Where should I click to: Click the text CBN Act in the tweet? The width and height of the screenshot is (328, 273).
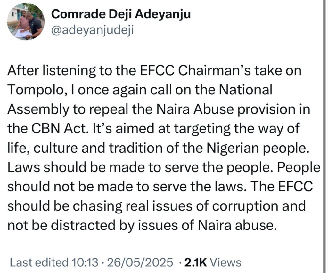(59, 128)
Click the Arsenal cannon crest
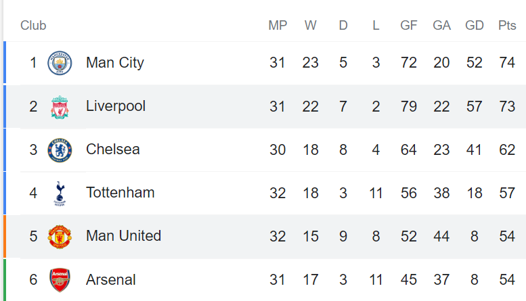The width and height of the screenshot is (526, 301). click(60, 280)
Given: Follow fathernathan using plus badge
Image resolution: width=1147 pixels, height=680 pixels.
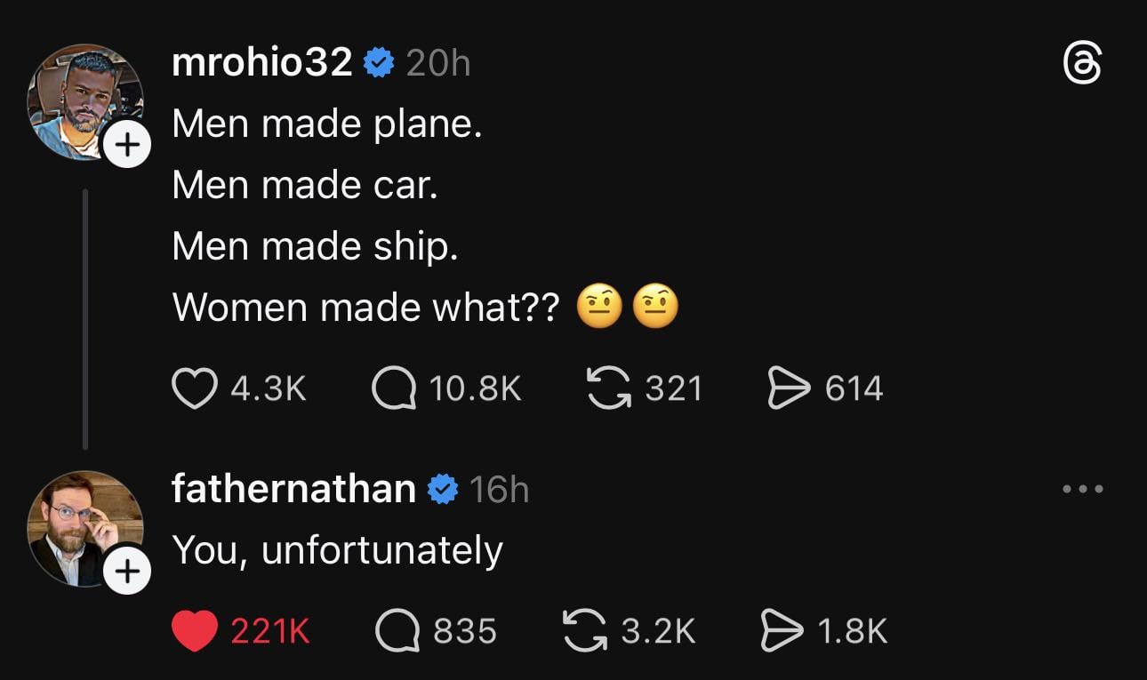Looking at the screenshot, I should click(x=129, y=571).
####
__WHAT NEEDS TO BE DONE__
Could you retype these entries exactly, line for line, leaving out the pictures?

__RESPONSE TO THIS EXERCISE__
Where should I click to: Click the text CBN Act in the tweet? The width and height of the screenshot is (328, 273).
(59, 128)
Click the Arsenal cannon crest
The width and height of the screenshot is (526, 301). click(60, 280)
Given: Follow fathernathan using plus badge
Image resolution: width=1147 pixels, height=680 pixels.
Looking at the screenshot, I should click(x=129, y=571).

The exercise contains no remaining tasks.